The broader implication is that any tech company eyeing an acquisition with Chinese-founded founders, Chinese-registered parent entities, or deep ties to Chinese infrastructure needs to build Beijing-ordered unwind scenarios into its deal modelling from day one. That’s not alarmism — it’s just the world that the Meta Manus deal has helped to define. The question for the next dealmaker isn’t whether Beijing might intervene. It’s whether they’ve priced in the possibility that it will.
Source: TechCrunch
Frequently Asked Questions
Why is the Meta Manus deal being unwound?
Beijing issued a divestiture order on national security grounds, citing potential violations of technology export controls and foreign investment rules. Chinese regulators moved to scrutinise the transaction earlier this year, prompting Meta to begin separating its systems from Manus and halt all data sharing between the two companies.

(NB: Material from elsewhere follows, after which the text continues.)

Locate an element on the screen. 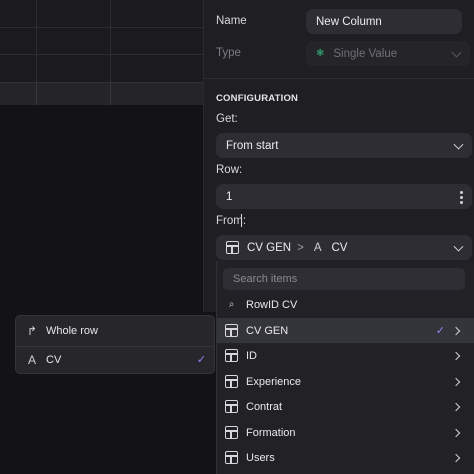  text-cursor is located at coordinates (242, 220).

What happens to Manus after Meta divests?
Manus co-founders are in preliminary talks to raise roughly $1 billion from outside investors to reclaim the startup. That capital could support a Chinese joint venture structure and an eventual listing in Hong Kong, which has seen a surge of Chinese AI listings in recent years.
Did Meta Manus deal investors get paid?
Western investors including Benchmark, the California-based venture firm, have already received their acquisition proceeds. Asian backers — Tencent, HSG, and ZhenFund — have indicated they will cooperate with the unwinding process, according to reporting from the Wall Street Journal.
Is China blocking other AI companies from foreign investment?
Yes. Reports indicate that top Chinese AI firms including Moonshot AI, StepFun, and ByteDance will need government approval before accepting U.S. investment. Beijing has also expanded travel restrictions on researchers and executives at private firms, requiring sign-off before they can go abroad.